NJ charges judge who asked rape victim if she could close her legs
A Superior Court judge is facing four counts of judicial misconduct, including asking a rape victim if she knew how to ward off unwanted sexual advances by closing her legs.
Superior Court Judge John F. Russo Jr. has been suspended with pay from his $165,000-a-year job since May, after the Ocean County assignment judge accused him of violent and bizarre behavior. He is also suing the judiciary over alleged discrimination against him.
In addition to accusing him of badgering a rape victim in 2016, the state Supreme Court's Advisory Committee on Judicial Conduct on Tuesday charged Russo with mishandling other cases.
His attorney, David Corrigan, said Wednesday that "Judge Russo is looking forward to having a public hearing in which he can appropriately respond to the allegations against him.
"While we respect the media reporting these things, we don’t think it’s appropriate to have a tit-for-tat through the media."
In the rape case, the woman was seeking a final restraining order against a man she knew who pulled off her pants and forced himself on her, although she did not want to press criminal charges.
The complaint says Russo's questions were irrelevant and made him sound like a defense attorney. They're the kind of questions that that sex-assault victim advocates say deter victims from pursuing criminal charges against their assailants.
"I understand that you're not pressing charges, but that's now what we're dealing with here," Russo said, according to a transcript that is quoted in the complaint against him.
While she was being cross-examined by the defense attorney, who asked her if she "got many unwanted advances from men that were overly sexual during your time as dancer," and whether she was "capable of asserting yourself against unwanted sexual advances," Russo interrupted and asked his own questions when she replied "I guess so."
"I'm sorry, but 'I guess so' is not an answer," Russo told her. "Do you understand the question?"
"Not really, I don't understand the question," she said.
"Do you know how to stop somebody from having intercourse with you?" he asked.
"How would you do that?"
"I'd probably physically harm them somehow," she said.
"Short of physically harming them?"
"Tell them no," she said.
"Tell them no. What else?" he continued.
"Top stop. What else?"
"And to run away or try to get away," she said.
"Run away, get away. Anything else?"
"I — that's all I know," she said.
"Block your body parts?" Russo asked. "Close your legs? Call the police?

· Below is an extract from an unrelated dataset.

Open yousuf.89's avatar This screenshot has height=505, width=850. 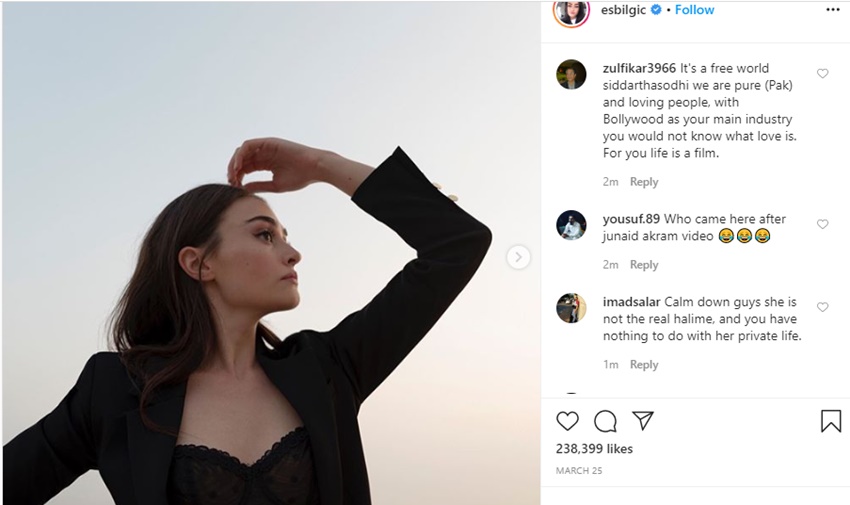[571, 225]
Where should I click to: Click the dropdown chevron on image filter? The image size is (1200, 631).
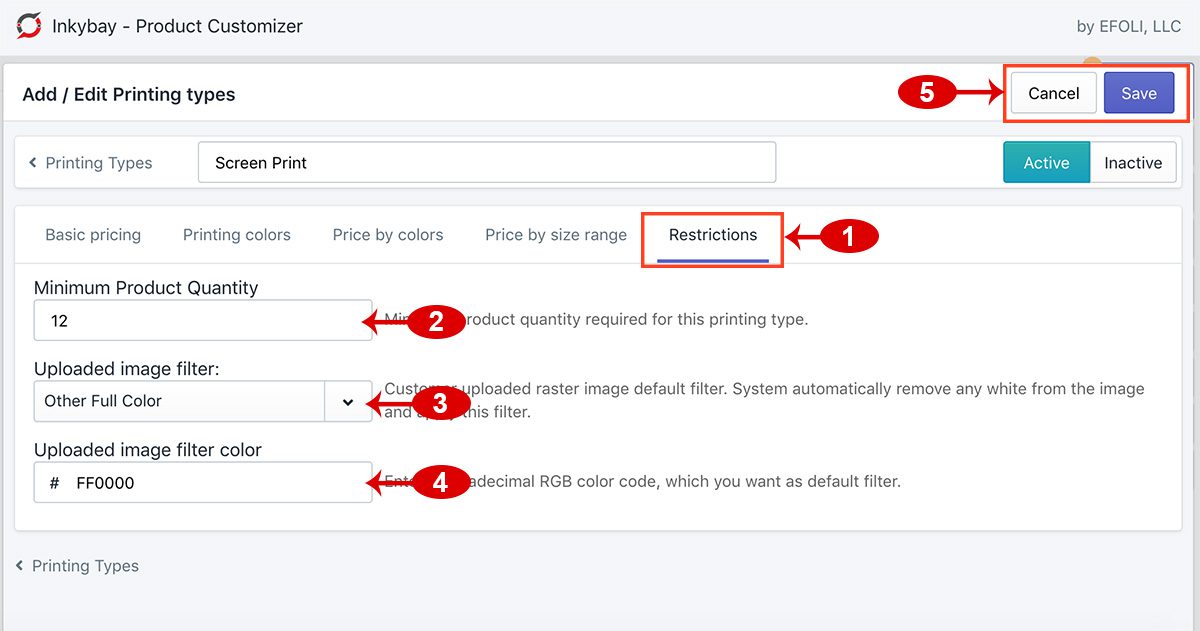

Did you do any of those things?"
The complaint says these questions violated three rules of judicial conduct, including being discourteous and mistreating the victim.
The complaint charges him with violating seven rules in all:
— In March 2016, he called the Ocean County Vicinage Family Division manager to ask her counterpart in the Burlington County Vicinage to see they could move a hearing date for his own personal Family Court matter to a more convenient time. The complaint says by doing this Russo "attempted to use his office to advance a personal interest."
— In a divorce case in which an ex-husband was arrested for failing to pay spousal support, Russo reduced the amount the defendant needed to pay from $10,000 to $300 after acknowledging that he had known both the defendant and his ex-wife since high school.The complaint says this presented a conflict of interest that could affect his impartiality.
— In 2016, Russo called a mother on the phone to ask her if she had complied with an order to submit to a paternity test. The complaint says the plaintiff/father should have been on the call.
Russo was appointed judge in 2015 and has been practicing law since 1997.